Buenas noches, dice, tímido. Le pregunto si puedo pasar. Él se aparta y me deja entrar. No disimula su perplejidad. Me da miedo dormir en mi casa, digo mientras él me ofrece una silla de madera. Johnnier piensa un rato largo lo que va a decir. Puede dormir aquí, dice. Solo hay una cama, pero yo no tengo problema en dormir hoy en la hamaca. Igual no creo que pueda dormir, dice bajando la voz.

Al rato se pone a colar café. ¿Y de qué le da miedo?, pregunta. Y yo: no sé, me despertó un ruido.

Mientras hierve el agua, Johnnier se sienta frente a mí en otra silla y saca una botella de aguardiente. Me doy cuenta de que lleva horas bebiendo y que está borracho, aunque sabe disimularlo, en parte gracias a su corpulencia y a su habilidad para parecer firme, mirando a los ojos sin decir nada.

Yo también tengo miedo, dice, por eso no puedo dormir.

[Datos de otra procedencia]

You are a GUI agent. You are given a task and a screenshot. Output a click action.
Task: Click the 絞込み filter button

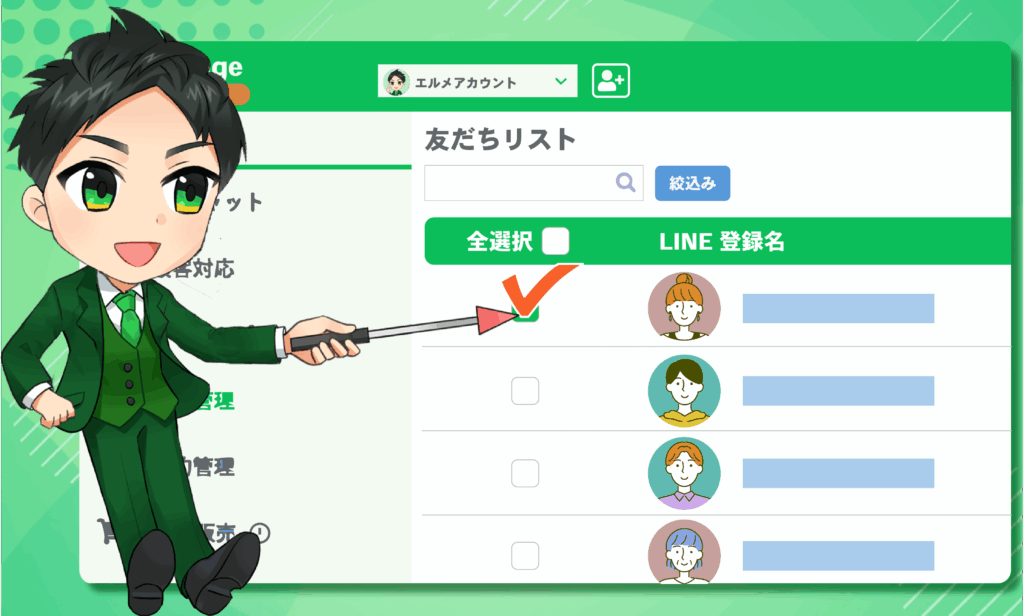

Y yo lo miro sorprendida. ¿Miedo de qué?, pregunto.

Miedo de las brujas, contesta. Me dan miedo las brujas. ¿Qué brujas?, insisto. Pues las brujas, dice, las de aquí. Están por todas partes. Me dan miedo. Mire cómo me dejan, se queja, casi sollozando, y me enseña unas cicatrices que le marcan toda la piel de la espalda. Viven en la casa vieja esas brujas del demonio. Yo ya no puedo más. Mañana mismo me voy de aquí.